A tall young man with a high forehead and fine eyebrows was reaching out to shake Leila’s hand. ‘Bonjour,’ he said, smiling gently at her.

‘This is Rasheed, my son,’ Alia said with pride in her voice.

The man bent his head gracefully and when he looked up again Leila noticed a scar in the shape of a wide arch just above his left eyebrow. She saw him lift a long, smooth hand and lightly touch the scar, then he looked at Leila and smiled again. ‘Je suis désolé, mais je ne parle que le français et l’arabe,’ Rasheed said with a polite laugh. He placed a chair by Mahmoud and began talking to the older man.

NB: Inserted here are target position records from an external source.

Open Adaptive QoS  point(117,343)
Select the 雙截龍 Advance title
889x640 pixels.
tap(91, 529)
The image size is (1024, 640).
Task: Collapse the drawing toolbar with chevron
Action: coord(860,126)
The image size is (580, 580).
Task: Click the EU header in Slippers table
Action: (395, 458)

Leila looked away. Since their return to the old country she had watched an unsettling joy light up her parents’ eyes every time they met relatives they had missed in their thirty-year absence, or whenever they happened upon a once familiar spot. She had felt a resistance build up within her to sharing a similar certainty in a country that she knew could never be home. Now, everything and everyone she encountered had to be approached with caution. Who would ever know? Leila asked the image in the bathroom mirror late at night when everyone who knew her had fallen asleep. Who can sense the fear in my heart? She would stare back at the large brown eyes wide in astonishment, lips mouthing a silent, round ‘O’, skin lacklustre in the faint light. The next day she would try again to erase suspicion from her memory, smiling when she could and taking delight in sudden moments of clarity, only to feel doubt creeping back into her, an insistent companion. She turned her head to look out the window once again and let sunlight dazzle her eyes until the figures around her faded into a pleasant blur.

‘Hello, there, nice to see our long-lost cousins from Virginia at last.’ The voice was abrupt, the English heavily accented. He found her hand and shook it hard.